Police are probing a report by an Australian newspaper that some Bangkok police officers have been extorting bribes from foreigners on Sukhumvit Road, spokesman for the Royal Thai Police Office said Tuesday.
Pol Lt Gen Prawut Thawornsiri was responding to an article published by The Sydney Morning Herald on Dec 12, which said a growing number of foreign tourists are being stopped, searched and harassed by Thai officials on busy Sukhumvit Road.
Similar claims - including those that some foreigners have been subjected to on-the-spot urine tests for drugs -- have become increasingly frequent, with the Bangkok Post having received three letters to the editor about the alleged scams and other media outlets, including The Wall Street Journal highlighting them in the past month.
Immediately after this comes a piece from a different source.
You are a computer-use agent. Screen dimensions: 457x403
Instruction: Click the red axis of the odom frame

Mark Kent, British ambassador to Thailand, brought up the subject of the tourist-searches with Ministry of Tourism and Sports officials who claimed there was no organized campaign targeting tourists and that they would investigate claims of random searches.
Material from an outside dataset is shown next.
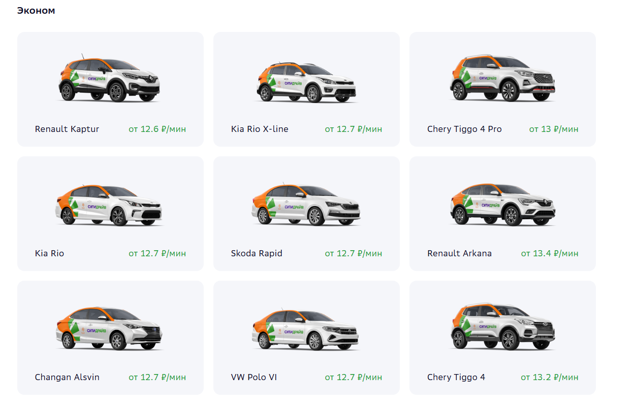Select the Kia Rio X-line car image
The image size is (635, 406).
(306, 80)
The Australian newspaper report said officials for months have been stopping foreigners and demanding to see their passports in an attempt to extort brines. The "officials" referred to police officers and city inspectors.
Pol Lt Gen Prawut told ASTV Manager that the RTPO is examining the facts to see if the alleged extortion targeting foreigners occurred and if fake or real policemen were involved.
He said if the probe found no evidence as claimed the RTPO will submit a written clarification to the Australian embassy in Bangkok. He said the alleged incidents of extortion by Thai authorities in the Australian paper really damaged the image of Thailand.
Pol Maj Gen Apichai Thi-amart, chief of the Tourist Police Division, said he had not been made aware of the incident but ordered an investigation into the matter.